Previous to Cerebras's chip, chip manufacturers were reluctant to build chips this large. When manufacturing chips, often the silicon has imperfections which are turned into lower-grade chips or tossed out. Cerebras seeks to work around this process with redundant circuits to work around defects.
Cerebras uses TSMC's 16nm node and a 300mm wafer out of which they cut the largest square. From that, they make their 400,000 sparse linear algebra cores (SLA cores) which are designed for AI deep learning workload. The 18 gbs of SRAM becomes an aggregate 9 petabytes per second of memory workload.
Cerebras, with TSMC, developed a technique of laying thousands of links across scribe lines. This results in a chip which doesn't behave like 84 processing tiles but instead like 400,000 cores. The built in redundancy of this technique means Cerebras might reach 100% yield in their manufacturing process.

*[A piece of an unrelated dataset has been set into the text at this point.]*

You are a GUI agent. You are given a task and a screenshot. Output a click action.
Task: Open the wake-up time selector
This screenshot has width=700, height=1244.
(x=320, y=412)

There were also the issues of thermal expansion on a chip this large, connectivity and cooling. Cerebras developed a new connector to deliver power through the chips PCB rather than across. To cool the chip, and stop any thermal throttling or thermal expansion which could crack the chip, they developed a water-cooling solution which punches water onto a copper cold-plate with a micro-fin array to pull heat off the chip. The hot water is then air-cooled in a radiator.